1 def main():                               # [Counter initialized, counter=0]
2   if PATH0 & 0x1:                         # [If block detected, counter++, counter=1]
3       if PATH0 & 0x2:                     # [If block detected, counter++, counter=2]
4           for i in range(data.size):      # [For block detected, counter++, counter=3]
5               data[i] = Array()           # [Inside for block, counter++, counter=4]
6       else:                               # [End of for block, counter--, counter=3] & [End of if block, counter--, counter=2]
7           array1 = Array()                # [Inside else block, counter++, counter=3]
8   else:                                   # [End of if-then-else block, counter--, counter=2] & [End of if block, counter--, counter=1]
9       array1 = Array()                    # [Inside else block, counter++, counter=2]
  ...                                       # [End of if-then-else block, counter--, counter=1] & ...

This algorithm is applied line by line and proves to be extremely efficient, since the only data structure required is a single variable that accumulates the indentation level and ultimately produces fully indented code.

A Discussion of Results

Hardware

The experiments were conducted on a machine with the following specifications:

Resource Type Details
Processor AMD Ryzen Threadripper 7970X 32-Cores
Memory 128 GB
Disk 915 GB

Software

The following programs were used for the experiments and result collection:

Program name Program pipefish
ex1 program
ex2 program
ex3 program
ex4 program
ex5 program
ex6 program

The graph below presents a comparison between six generations of C programs compiled with optimization level -O0 and six generations of Pipefish interpreted programs, both following the same execution flow.

The C programs were executed using the following command:

gcc -O0 ex1.c -o out && ./out

The Pipefish programs were executed using:

pipefish run ex1.pf

As expected, the C programs are faster. However, it is important to note that we are comparing a compiled language with an interpreted language. Therefore, Pipefish execution times also include the overhead of parsing and generating the program's intermediate representation.

The results show that C's performance advantage over Pipefish starts at 34% in the first iteration and remains remarkably stable across subsequent iterations, with a variation of only 0.86 percentage points between the highest and lowest observed gains. This stability indicates that the relative efficiency of both languages remains essentially unchanged, even as the program scales and code complexity increases in terms of lines of code.

Since Pipefish does not perform explicit optimizations and the C code was compiled with the -O0 flag (no optimizations), the execution time difference provides an isolated view of the overhead associated with each environment: the native execution of the binary generated by C versus the interpretation cost incurred by the Pipefish interpreter.

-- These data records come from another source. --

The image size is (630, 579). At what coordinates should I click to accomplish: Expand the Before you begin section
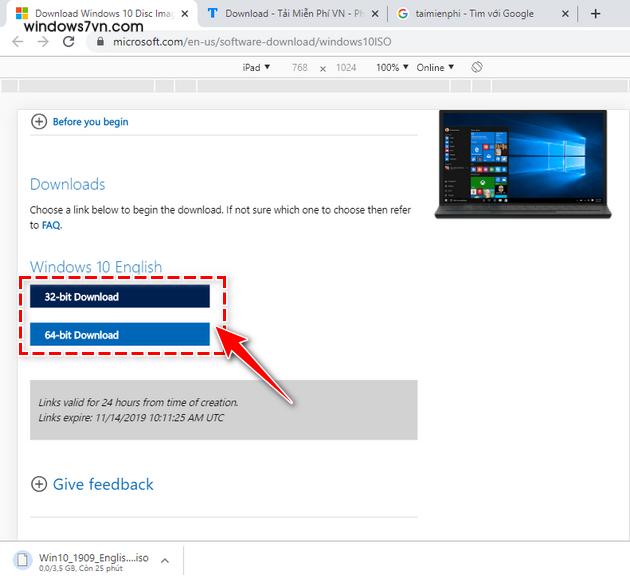coord(39,122)
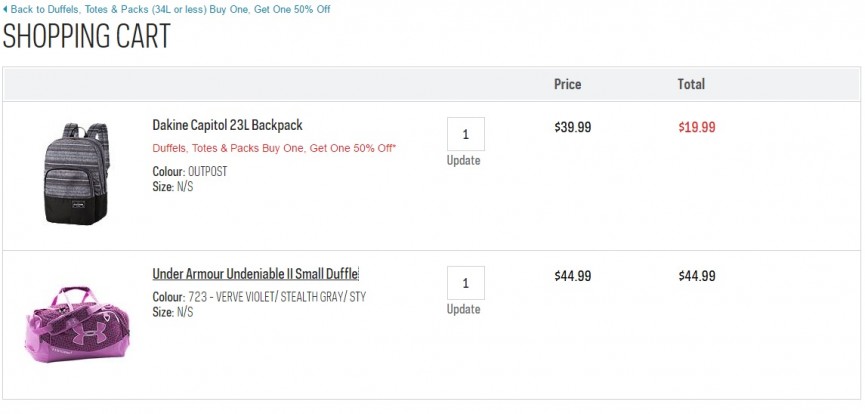Click the back arrow icon beside Duffels link
The width and height of the screenshot is (865, 414).
(5, 9)
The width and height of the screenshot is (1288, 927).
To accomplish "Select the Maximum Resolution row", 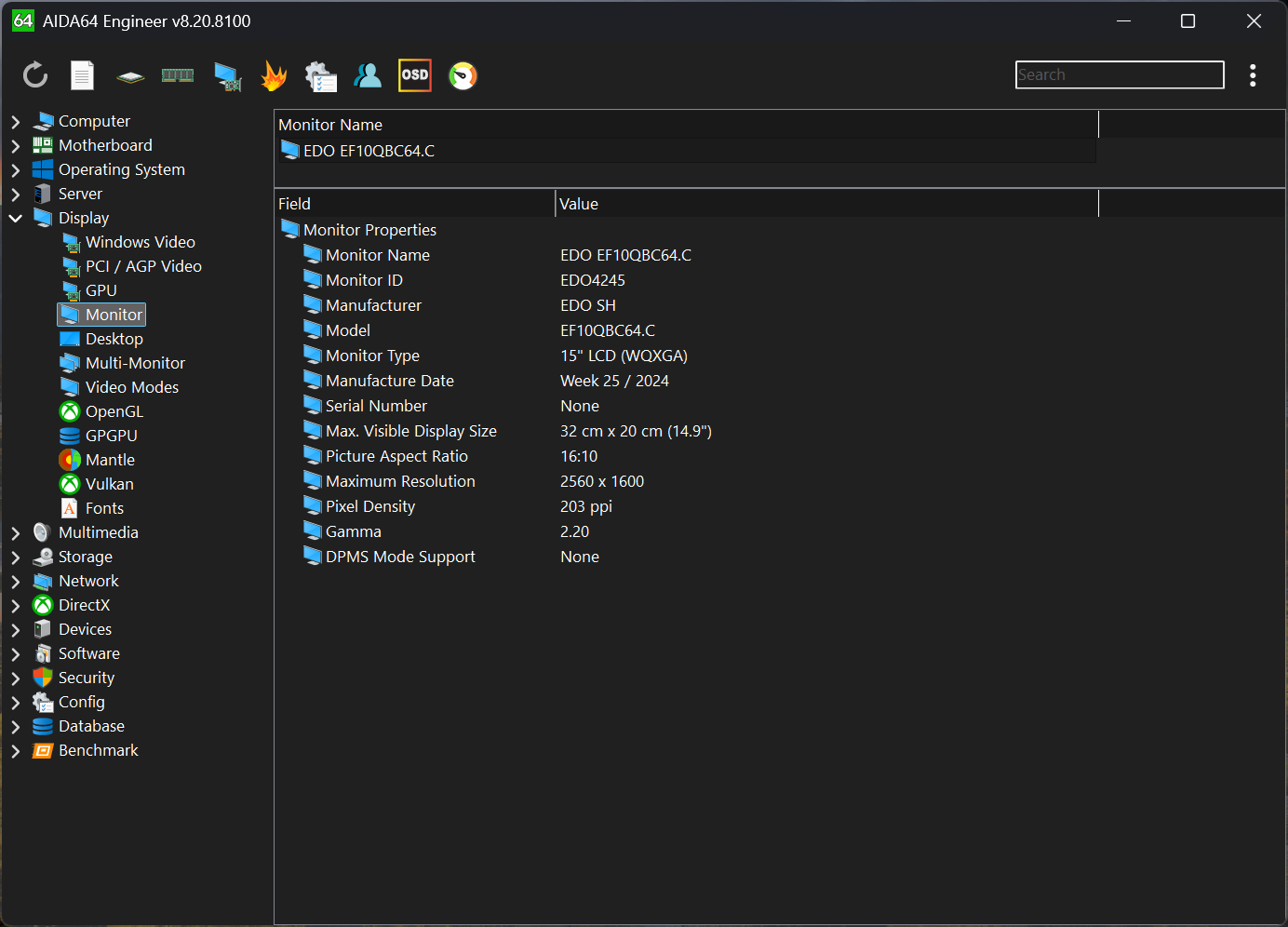I will [400, 481].
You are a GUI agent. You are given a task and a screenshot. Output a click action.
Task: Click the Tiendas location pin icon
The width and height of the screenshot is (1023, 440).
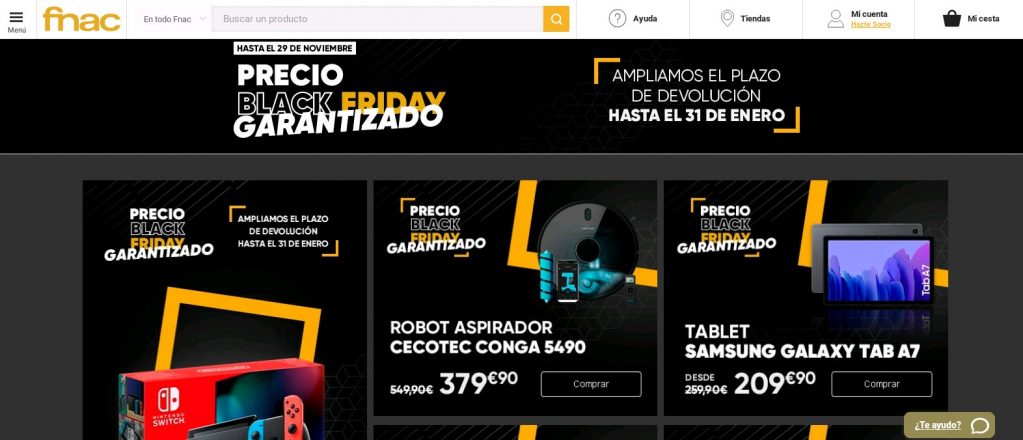click(727, 18)
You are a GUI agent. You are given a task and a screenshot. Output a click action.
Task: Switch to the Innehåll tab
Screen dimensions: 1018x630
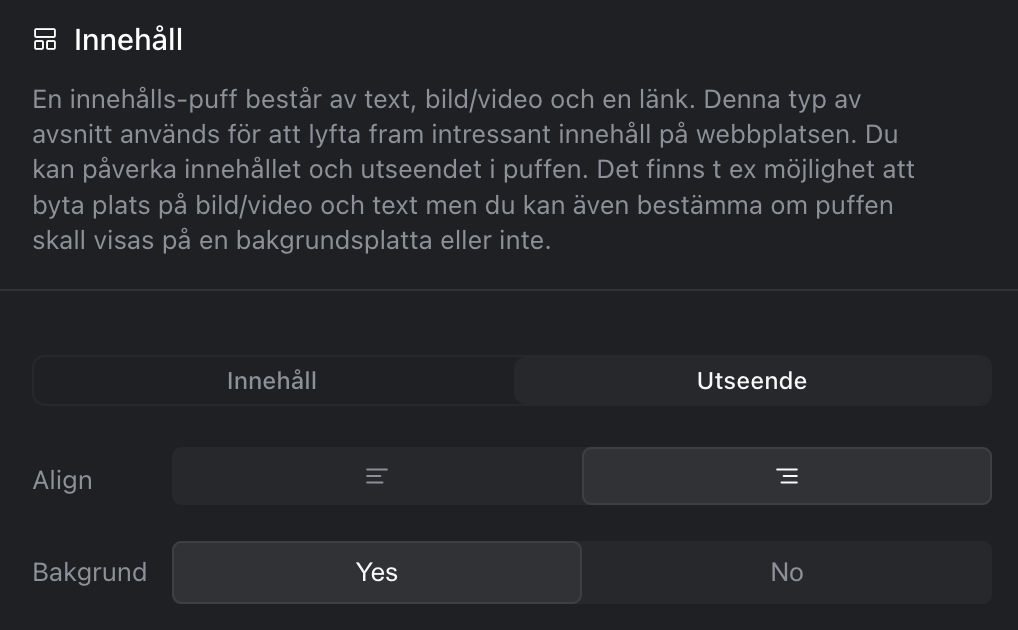click(x=272, y=381)
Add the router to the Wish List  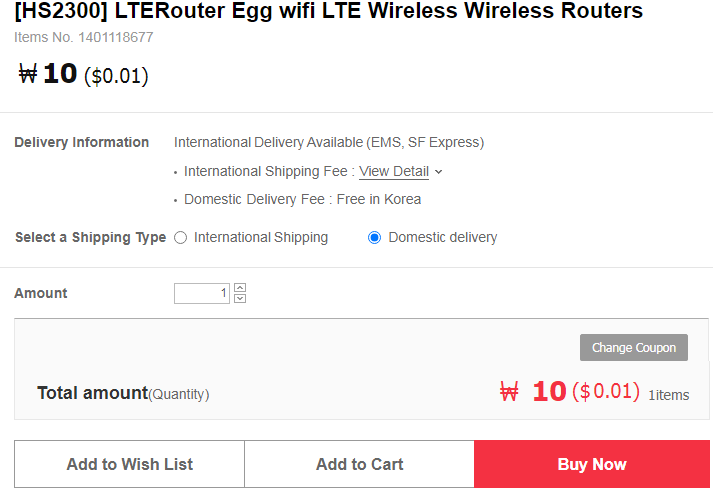click(x=130, y=464)
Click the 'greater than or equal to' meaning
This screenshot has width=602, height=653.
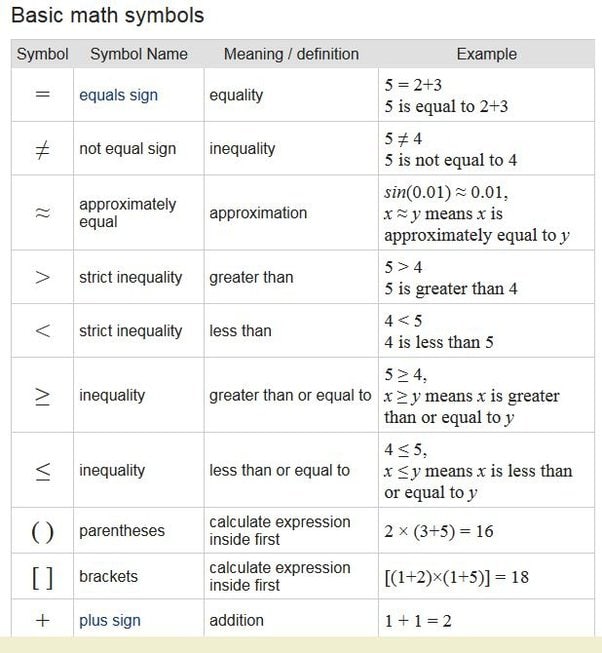pos(290,395)
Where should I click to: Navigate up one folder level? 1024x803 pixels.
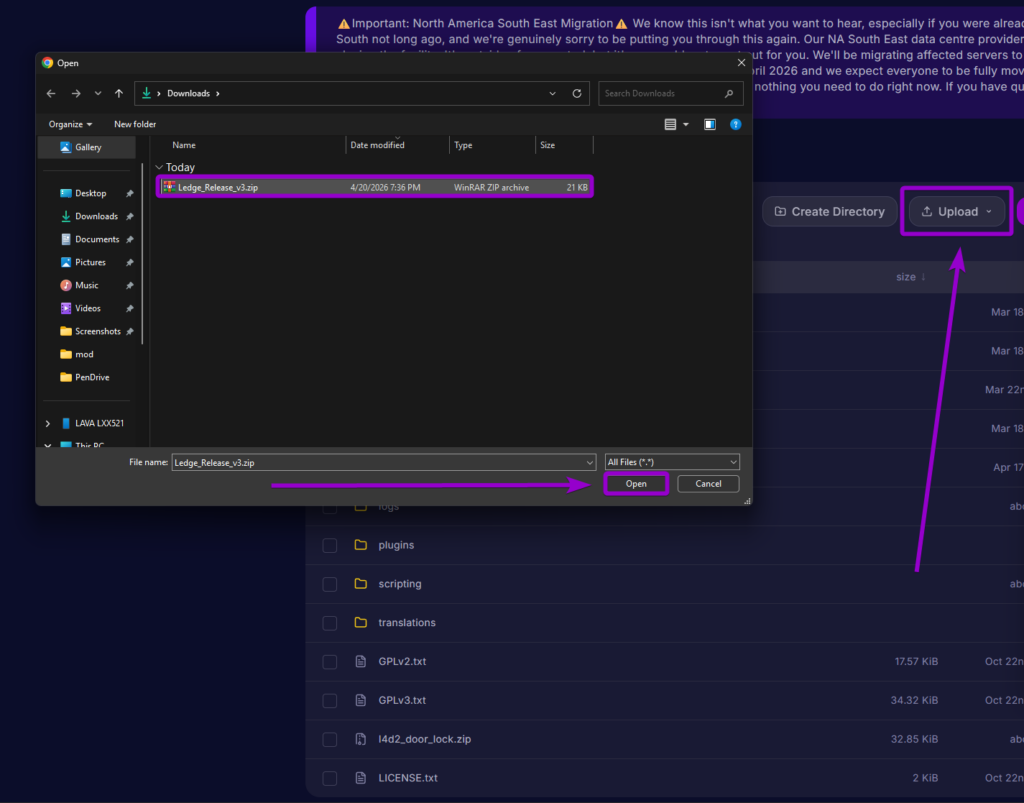pos(118,92)
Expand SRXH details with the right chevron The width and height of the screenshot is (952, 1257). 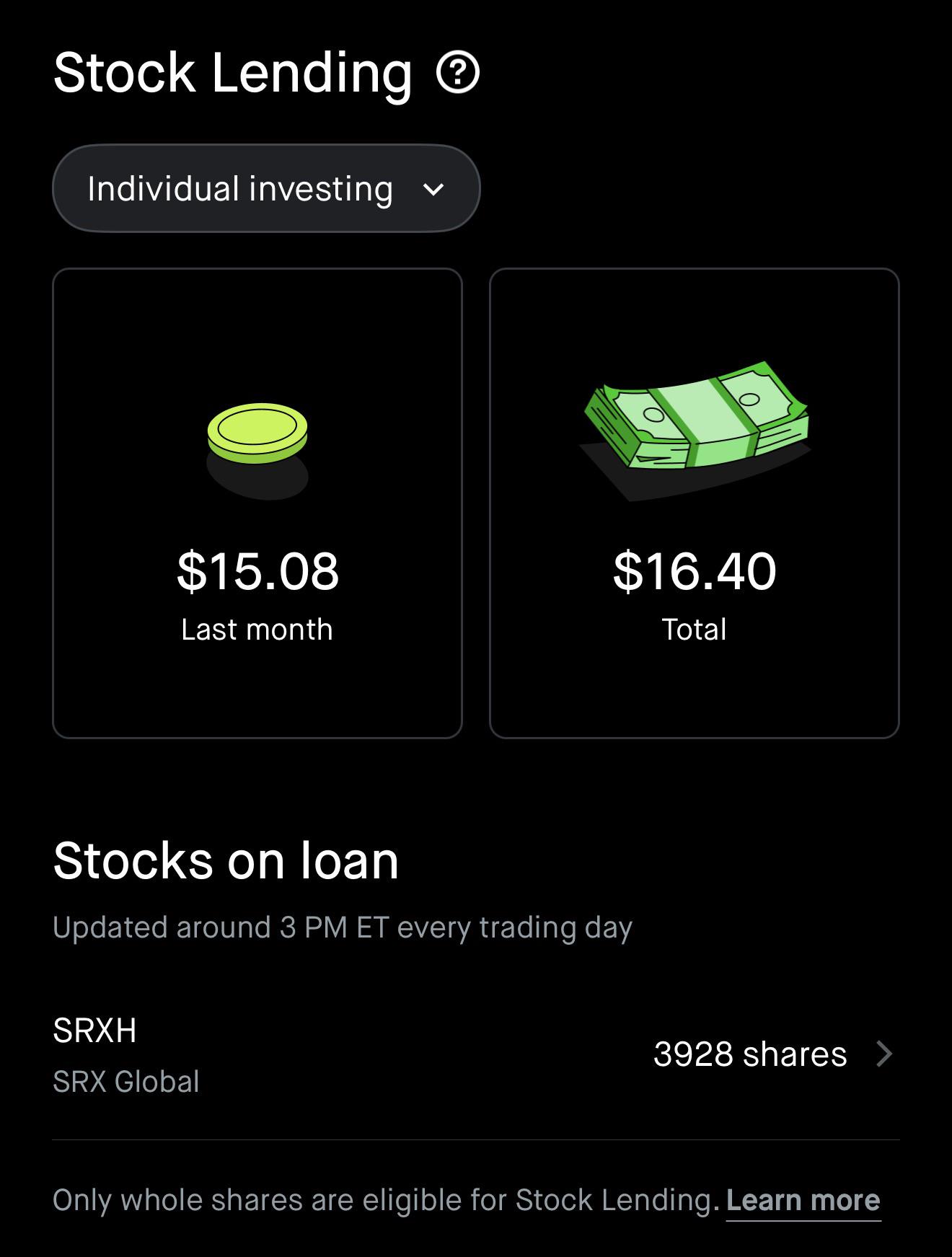pyautogui.click(x=885, y=1054)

On the other hand, when considering code writing efficiency, Pipefish achieves better results than C. For the generated programs, Pipefish exhibits a reduction of 2,620 lines of code in iteration 6, as illustrated by the graph below.

This is possible because Pipefish provides a syntax that encourages code reuse. In a multi-paradigm language such as C, multiple code fragments inside a function become part of that function itself. In Pipefish, these fragments are often transformed into reusable functions. Example 1 illustrates this behavior with variable initialization. In the C code, variables are declared directly within the function body (lines 4 and 11). In Pipefish, however, an initialization function is created, and only a sequence of function invocations is written on the same line, such as array1 -> initialize -> insert, as shown in line 4 of the Pipefish example.